─── Excerpted records

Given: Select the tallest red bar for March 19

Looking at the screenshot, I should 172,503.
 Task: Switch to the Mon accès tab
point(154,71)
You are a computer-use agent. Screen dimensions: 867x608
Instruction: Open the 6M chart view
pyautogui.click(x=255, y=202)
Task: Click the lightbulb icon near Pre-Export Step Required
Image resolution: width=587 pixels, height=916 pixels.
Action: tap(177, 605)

──────

Task prompt:
The lines wanted are those from the one with "You are a computer-use" through the last line of the records, repeated exactly and with both ends included.

Completed exercise:
You are a computer-use agent. Screen dimensions: 867x608
Instruction: Open the 6M chart view
pyautogui.click(x=255, y=202)
Task: Click the lightbulb icon near Pre-Export Step Required
Image resolution: width=587 pixels, height=916 pixels.
Action: tap(177, 605)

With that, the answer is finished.